== Задание a ==
Воспроизведите дословно все строки записей, которые идут ниже после исходного текста.

== Исходный текст ==

Как-то все разрознено, не складывается в единый сюжет. Ну да, знаем, что живем в мире, скроенном по Маклюэну (применительно к нашим палестинам не то по Пелевину, не то по Павловскому). Грандиозный телемарафон завершается хрестоматийной "Америка, Америка...", камера ловит подпевающего Сталлоне, а я все не могу отделаться от воспоминания о том, что солирующий очаровательный дедушка с волосами до пояса (никак не запомню имя: Уилсон? Нелсон?) пел и в "Wag the dog". Ну, не могу и не могу что ж теперь, вставать на защиту Афганистана? Америку я давно знаю, а этого кота в первый раз вижу...
Люди погибли по-настоящему. Все это было на самом деле. Эд Фостер, главный редактор Talisman Press, где выходила антология современной русской поэзии "Crossing Centuries", прислал фотографии: вид после катастрофы из его окон. Правда, файлы так и не открылись.

== Записи ==

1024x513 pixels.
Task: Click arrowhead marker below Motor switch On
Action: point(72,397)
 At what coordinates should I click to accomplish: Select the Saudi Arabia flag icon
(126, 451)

== Задание b ==
Выпишите дословно из исходного текста всё, что идет от «Как-то все разрознено, не» и до «первый раз вижу...» включительно.

== Правильный ответ a ==
1024x513 pixels.
Task: Click arrowhead marker below Motor switch On
Action: point(72,397)
 At what coordinates should I click to accomplish: Select the Saudi Arabia flag icon
(126, 451)

== Правильный ответ b ==
Как-то все разрознено, не складывается в единый сюжет. Ну да, знаем, что живем в мире, скроенном по Маклюэну (применительно к нашим палестинам не то по Пелевину, не то по Павловскому). Грандиозный телемарафон завершается хрестоматийной "Америка, Америка...", камера ловит подпевающего Сталлоне, а я все не могу отделаться от воспоминания о том, что солирующий очаровательный дедушка с волосами до пояса (никак не запомню имя: Уилсон? Нелсон?) пел и в "Wag the dog". Ну, не могу и не могу что ж теперь, вставать на защиту Афганистана? Америку я давно знаю, а этого кота в первый раз вижу...